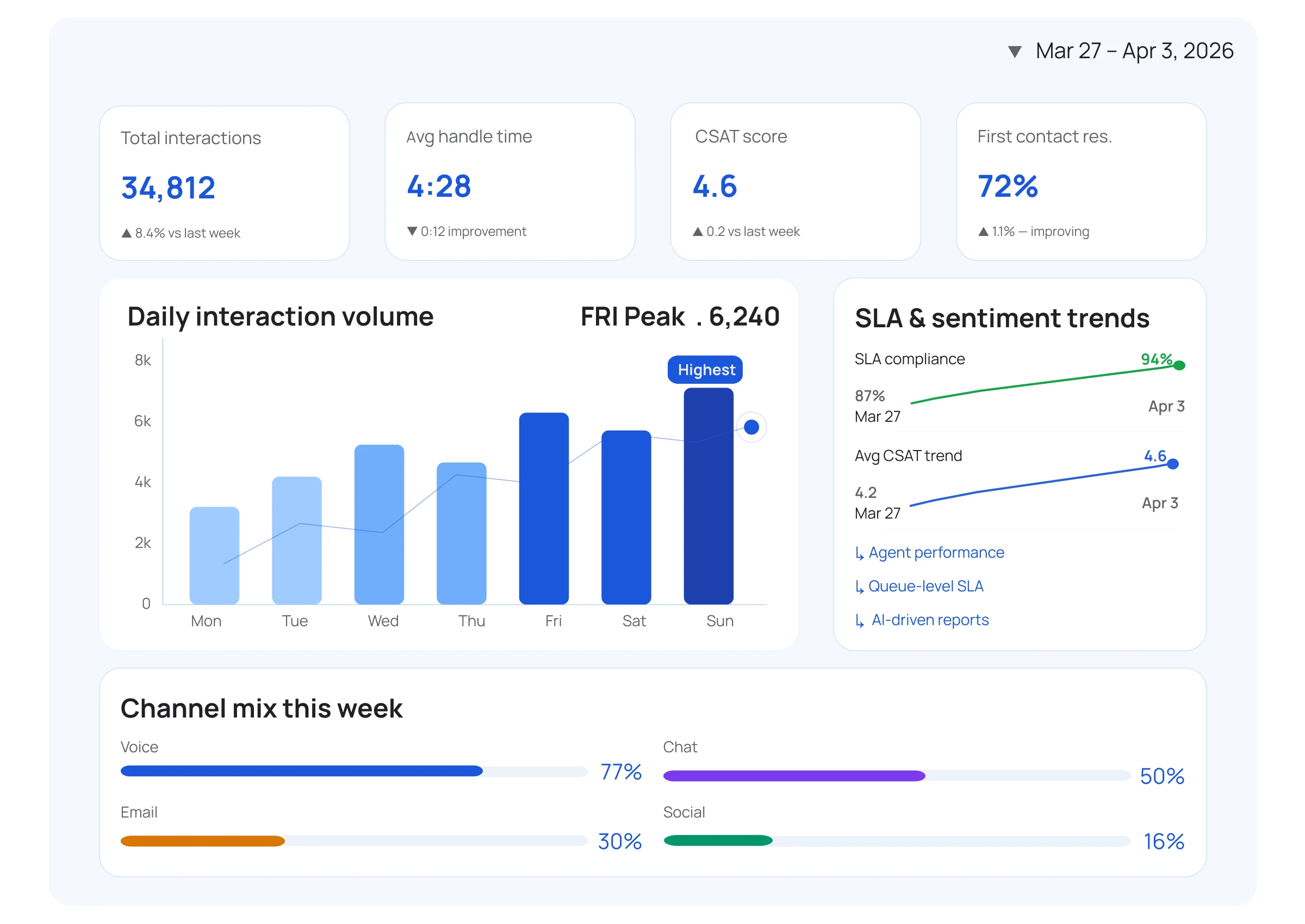The height and width of the screenshot is (924, 1305).
Task: Click the green SLA compliance endpoint dot
Action: coord(1179,365)
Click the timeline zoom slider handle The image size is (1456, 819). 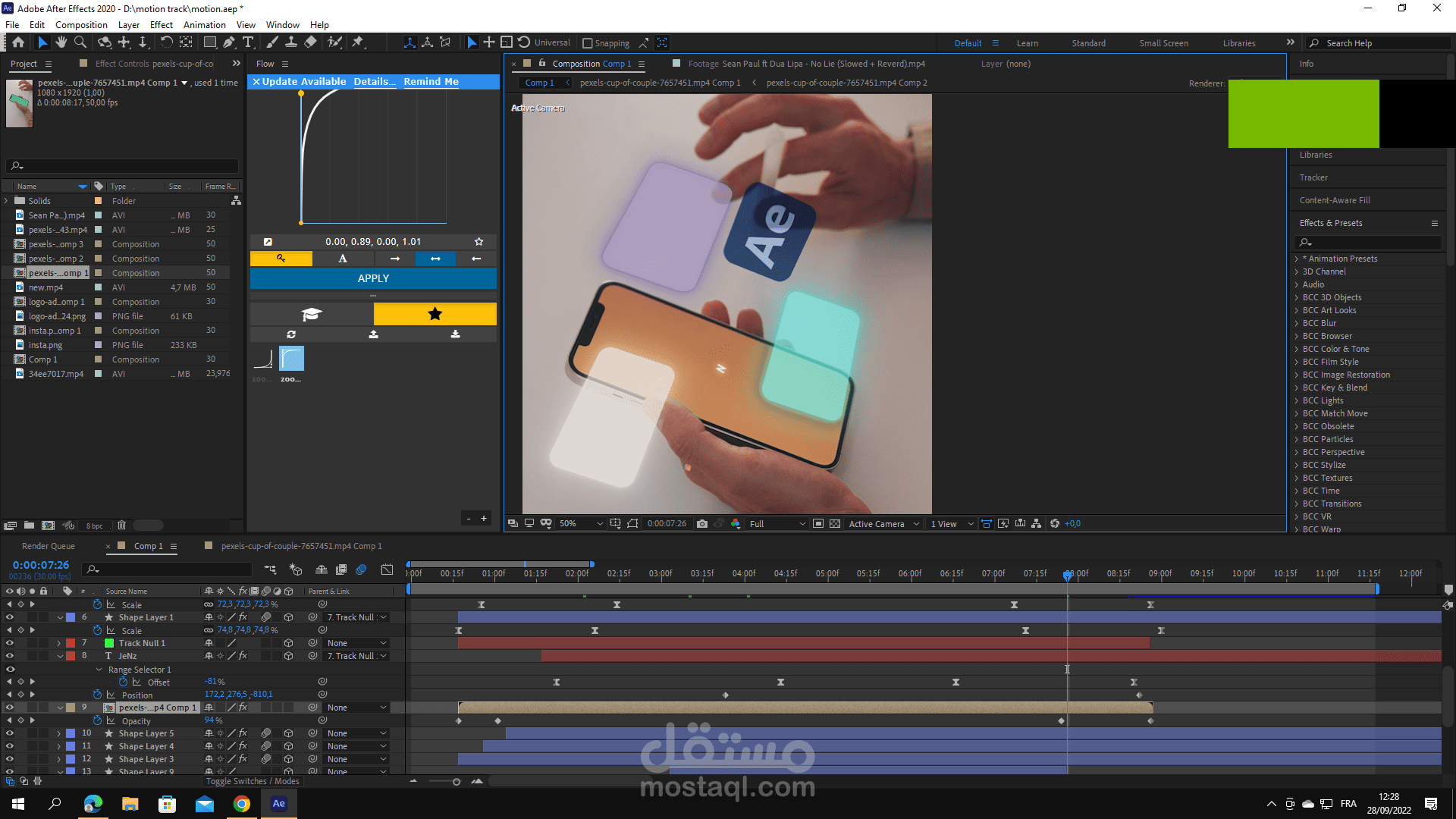point(457,782)
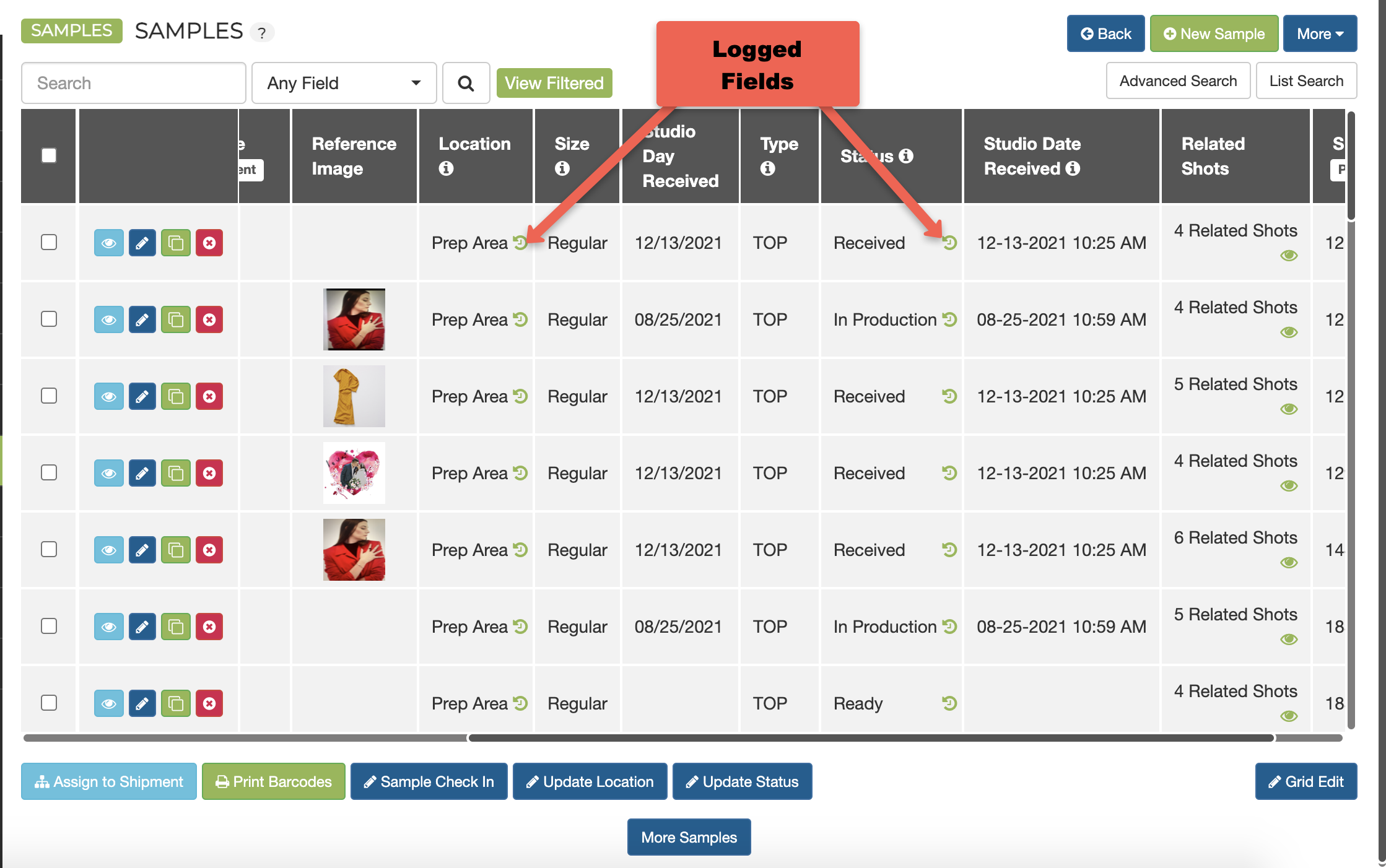Screen dimensions: 1386x868
Task: Click the search magnifying glass button
Action: pyautogui.click(x=466, y=83)
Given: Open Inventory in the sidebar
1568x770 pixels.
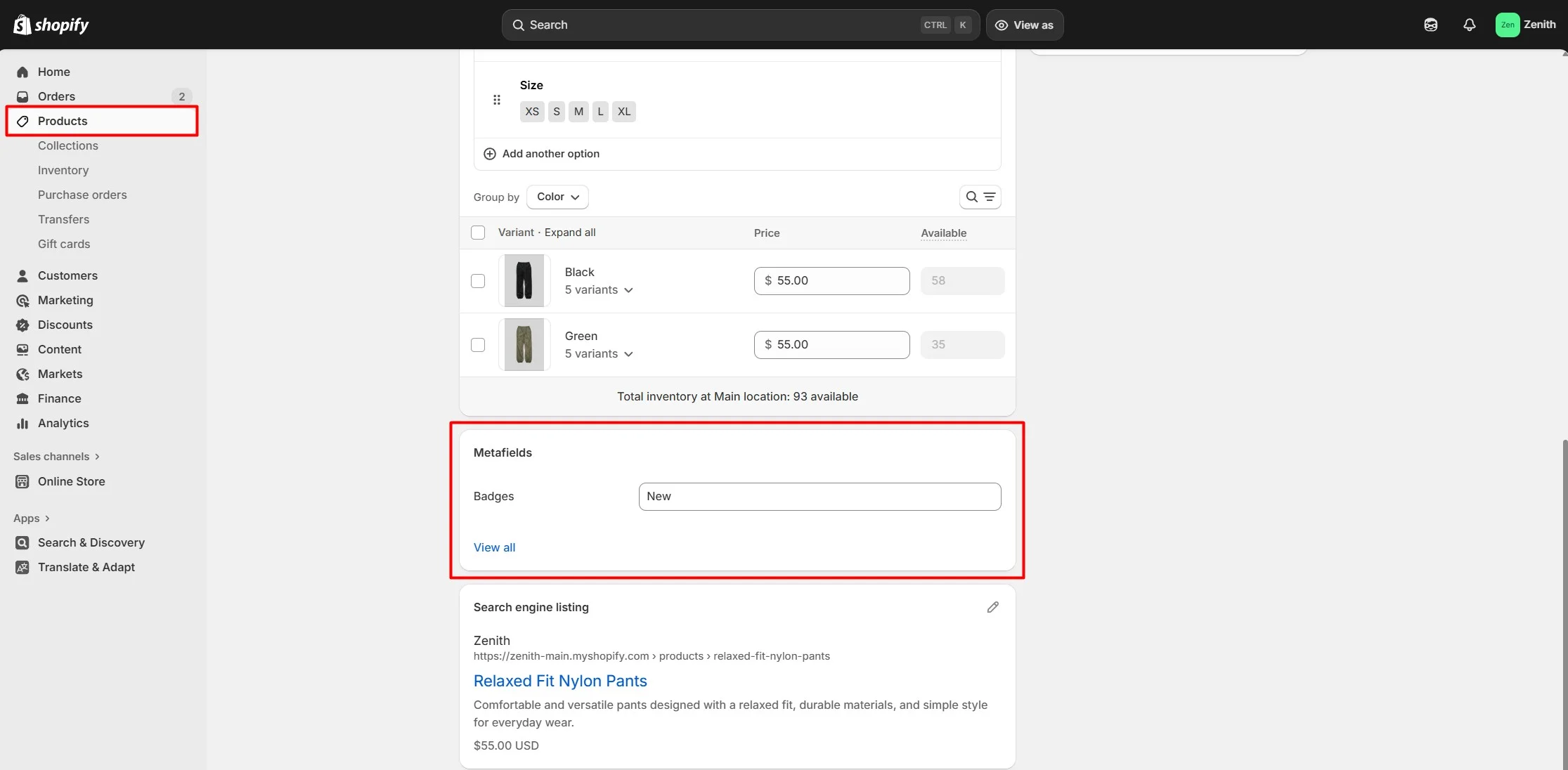Looking at the screenshot, I should 63,170.
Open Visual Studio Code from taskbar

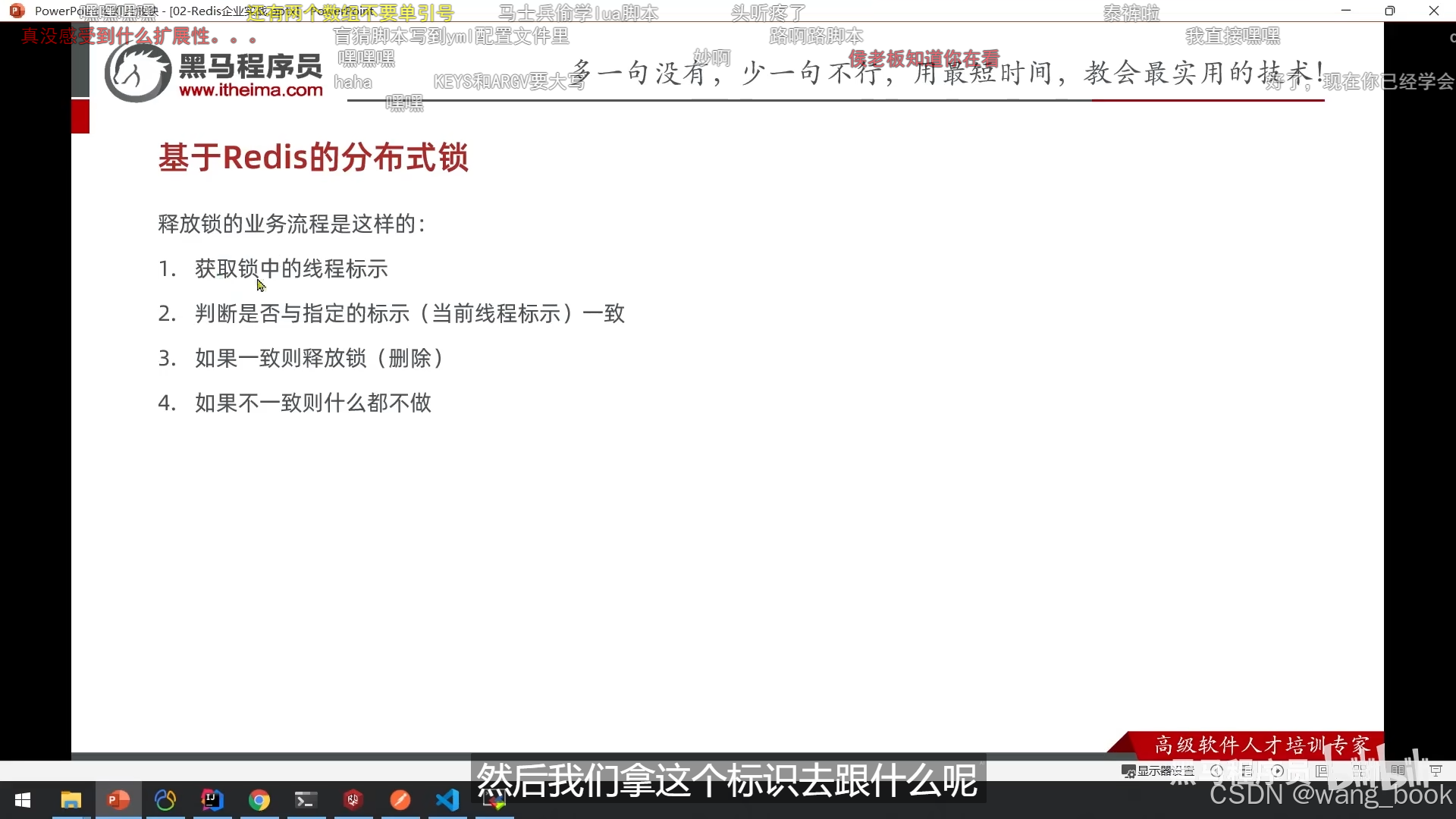(447, 800)
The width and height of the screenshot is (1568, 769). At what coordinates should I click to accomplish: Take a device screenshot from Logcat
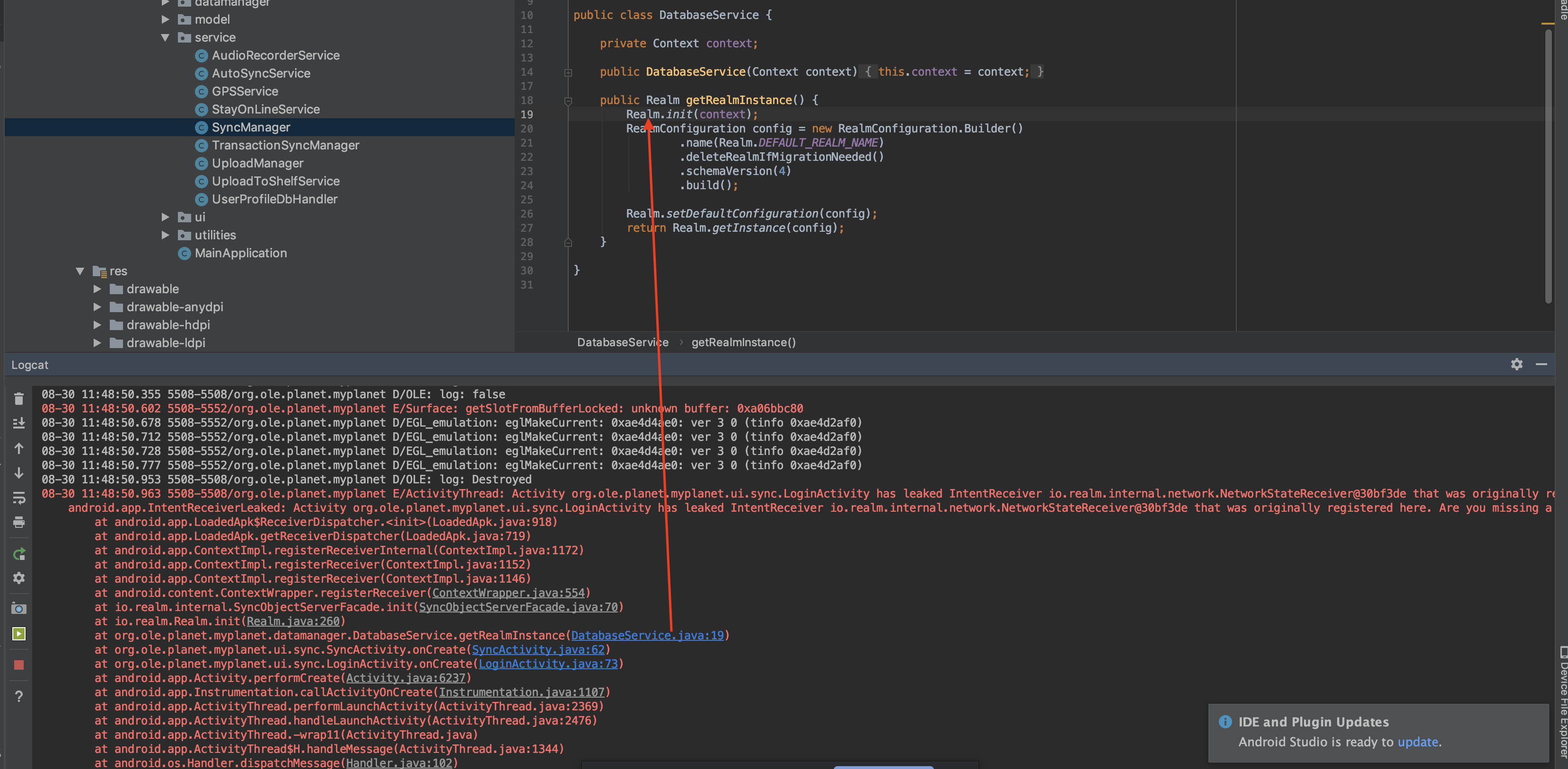pyautogui.click(x=19, y=608)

WORK REQUEST
Quote, please, only the lines running from the one with "Given: Open Inventory in the sidebar" down to the final line of the data above, keeping both ends and skipping the pictures.

EXERCISE SOLUTION
Given: Open Inventory in the sidebar
1568x770 pixels.
Looking at the screenshot, I should 63,170.
Open Visual Studio Code from taskbar

(447, 800)
The width and height of the screenshot is (1568, 769). At what coordinates should I click to accomplish: Take a device screenshot from Logcat
pyautogui.click(x=19, y=608)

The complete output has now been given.